### GIVEN INFORMATION:
::::::
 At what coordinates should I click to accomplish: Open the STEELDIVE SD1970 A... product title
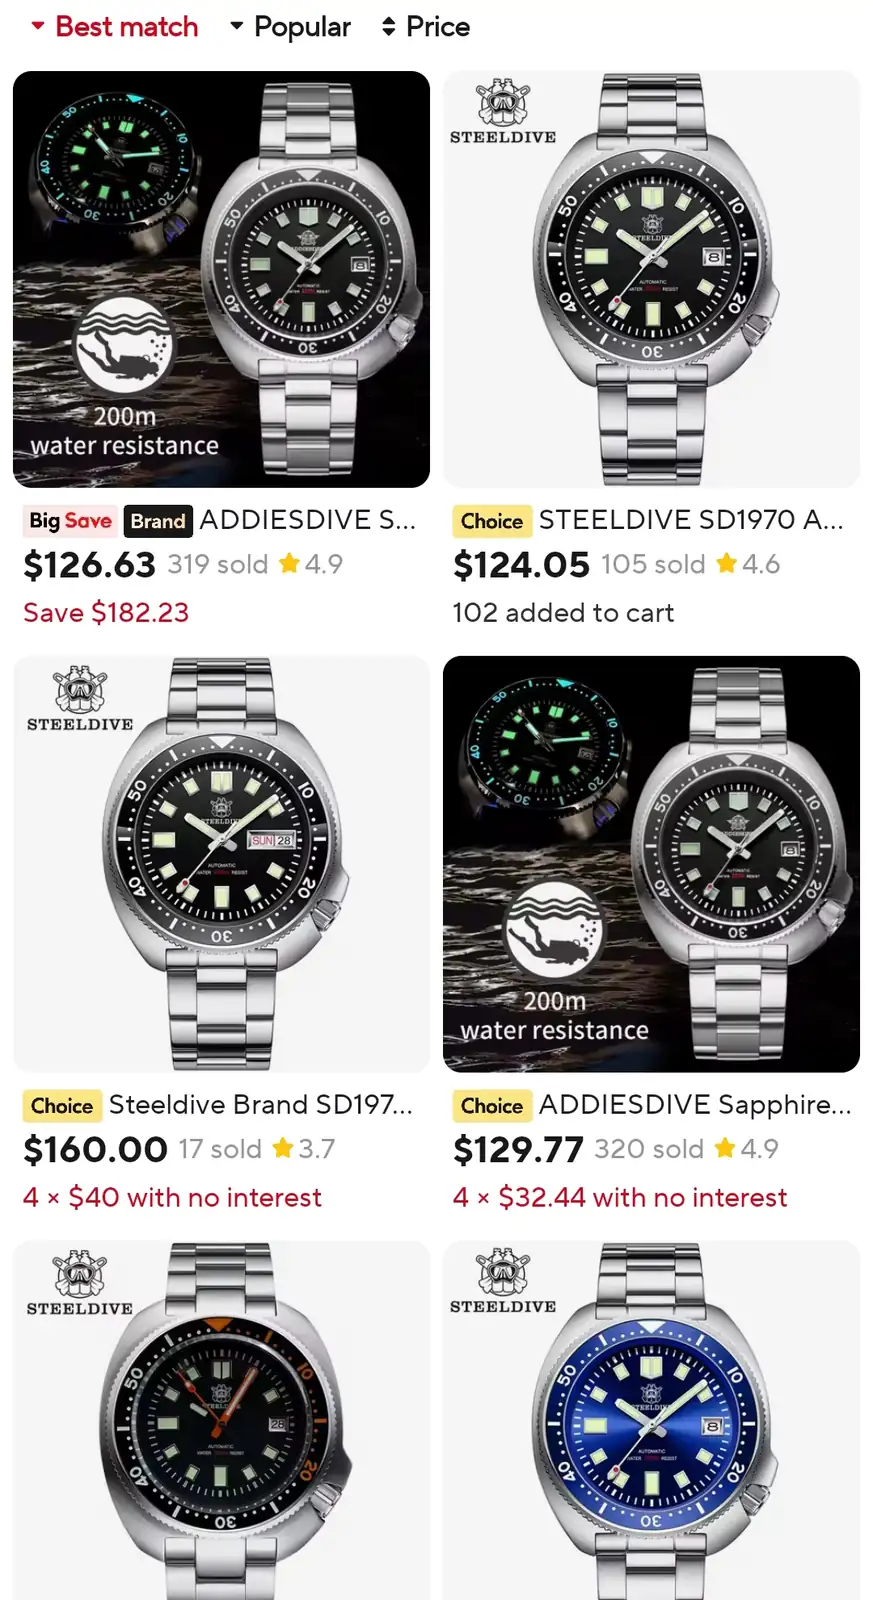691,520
::::::
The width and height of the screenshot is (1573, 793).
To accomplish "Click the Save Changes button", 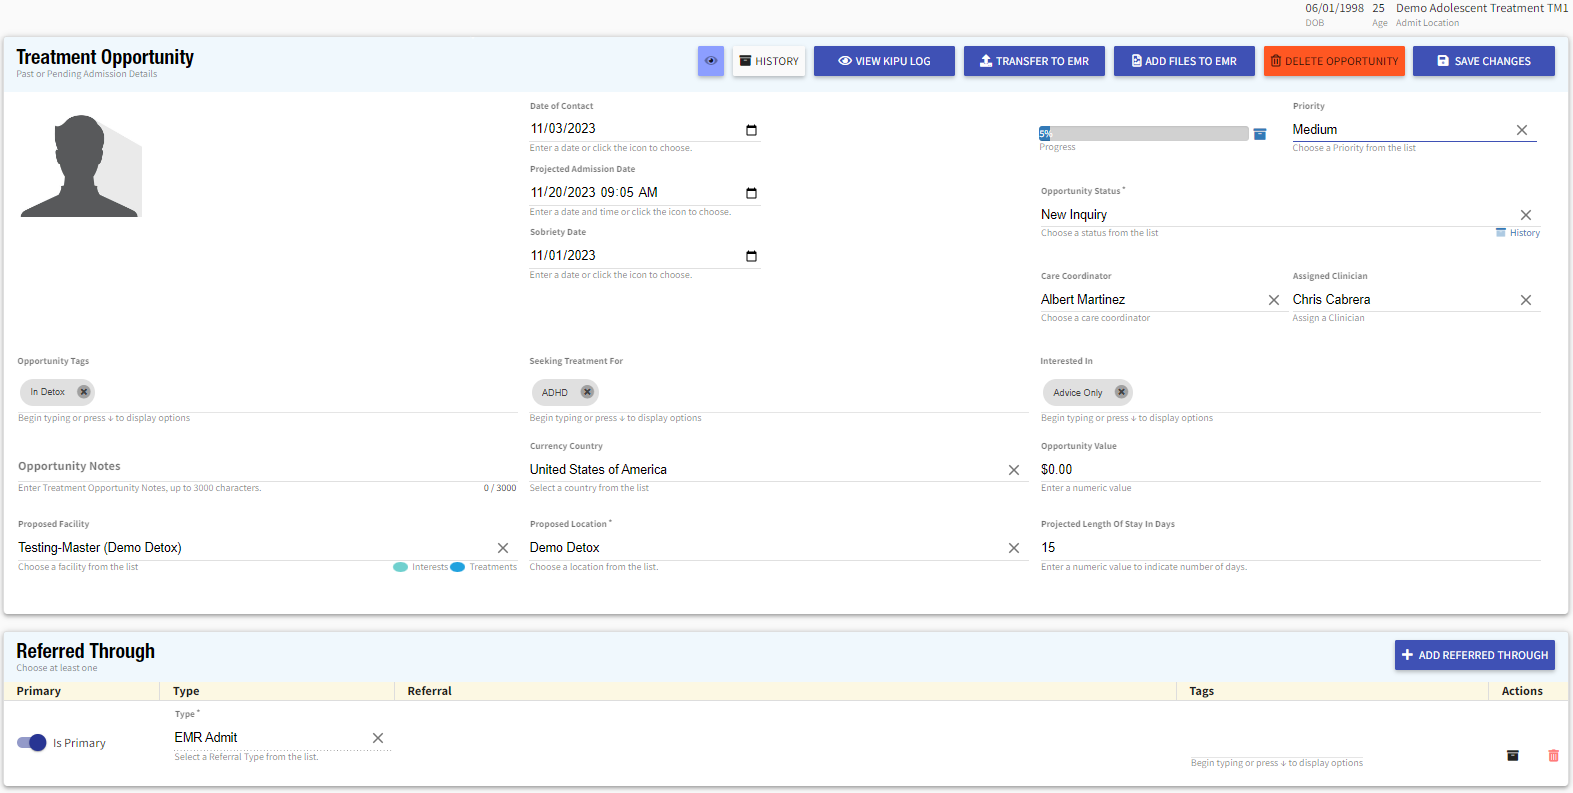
::::::
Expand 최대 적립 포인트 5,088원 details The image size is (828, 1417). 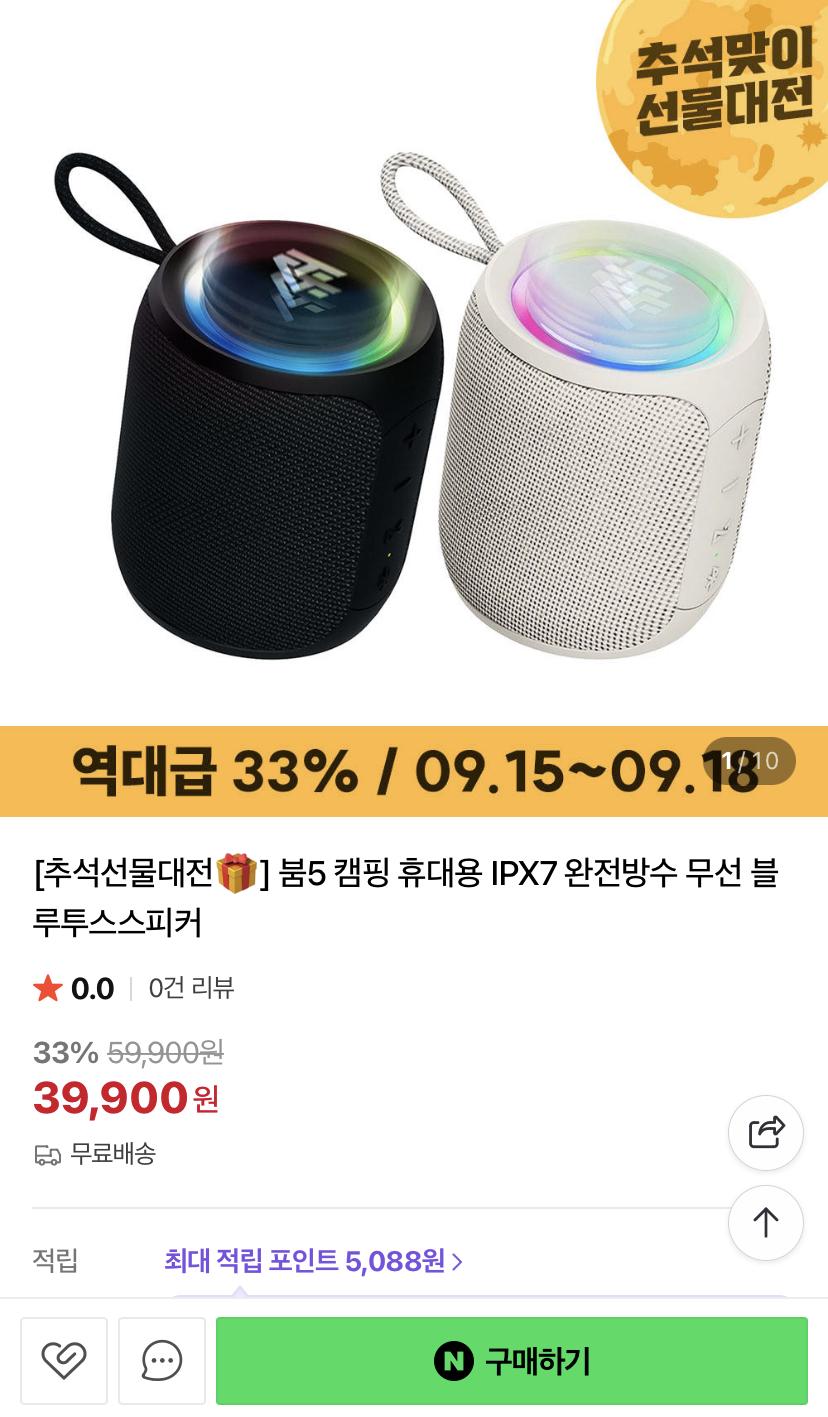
::::::
### TASK DIRECTIONS:
Return exactly the lines above, from the one with "The width and" up to and including the one with "the Save Changes", and include no pictures.

### RESULT FOR THIS EXERCISE:
The width and height of the screenshot is (1573, 793).
To accomplish "Click the Save Changes button", 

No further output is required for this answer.